To the extent Petitioner relies on Mathews v. Eldridge, 424 U.S. 319, 335 (1976), to support his claim, Petitioner has not demonstrated he is entitled to relief. Pursuant to Mathews, when the government seeks to deprive an individual of a liberty or property interest within the context of the Fifth and Fourteenth Amendments, courts must evaluate the following factors to determine what administrative safeguards are mandated:
First, the private interest that will be affected by the official action; second, the risk of an erroneous deprivation of such interest through the procedures used, and the probable value, if any, of additional or substitute procedural safeguards; and finally, the Government's interest, including the function involved and the fiscal and administrative burdens that the additional or substitute procedural requirement would entail.Id. at 335. " Mathews applies only where an individual has a liberty or property interest that the government seeks to eliminate, and the Mathews test concerns the administrative procedures required." Grayson, 460 F.3d at 1340. The Eleventh Circuit has not determined whether Mathews applies in cases like the instant one, but instead assumes that it does and applies the test set forth in Mathews. Id. at 1341.
In considering the Mathews factors, this Court finds that Petitioner has not demonstrated that he is entitled to the DNA evidence.
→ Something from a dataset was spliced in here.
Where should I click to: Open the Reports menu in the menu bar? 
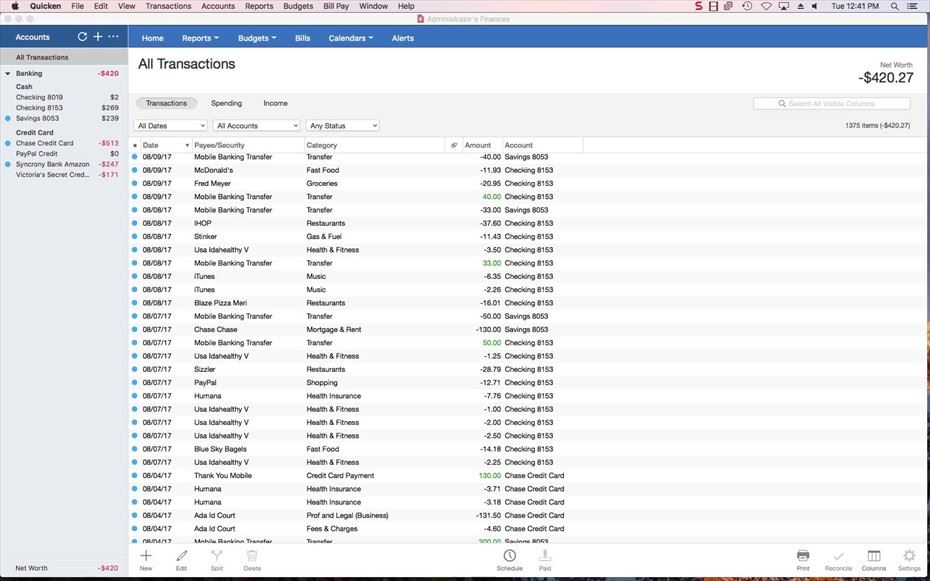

In so ruling, the Court finds that the second and third Mathews factors weigh heavily against Petitioner's alleged private interest.
The second Mathews factor requires consideration of "the risk of an erroneous deprivation of such interest through the procedures used, and the probable value, if any, of additional or substitute procedural safeguards." Mathews, 424 U.S. at 335. With respect to the procedures used, Petitioner previously received a fair guilt and penalty phase proceeding, direct appeals, and numerous state post-conviction proceedings. His liberty interest in his life has been litigated extensively. As discussed supra in claim five, Petitioner has not demonstrated that it is probable that the results of the DNA testing would exculpate Petitioner of the offense as seven people testified that Petitioner admitted murdering the victim. Therefore, the non-biological evidence against Petitioner is overwhelming. As such, the risk of an erroneous deprivation of Petitioner's purported liberty interest and the probable value of his post-conviction access to the biological evidence are minimal.
With respect to the third factor, the State "has a strong interest in the finality of duly adjudicated criminal judgments." Grayson, 460 F.3d at 1342. "Compelling interests — e.g., guarding against a flood of requests, protecting the finality of convictions, and ensuring closure for victims and survivors-support the State's position in this case." Id. As such, the third factor weighs heavily against Petitioner's claim. Accordingly, the Court concludes that this claim is denied pursuant to Section 2254(d).
V. CONCLUSION
The Court finds that none of the claims raised in the instant petition have merit or require a hearing in this Court. Any of Petitioner's allegations not specifically addressed herein are determined to be without merit. The Court determines that the petition must be denied and that this case must be dismissed with prejudice.
Accordingly, it is hereby ORDERED AND ADJUDGED as follows:
1. The Amended Petition for Writ of Habeas Corpus filed by Henry Perry Sireci (Doc. No. 38) is DENIED, and this case is DISMISSED WITH PREJUDICE.
2. The Clerk of the Court shall enter judgment accordingly and is directed to close this case.
DONE AND ORDERED at Orlando, Florida.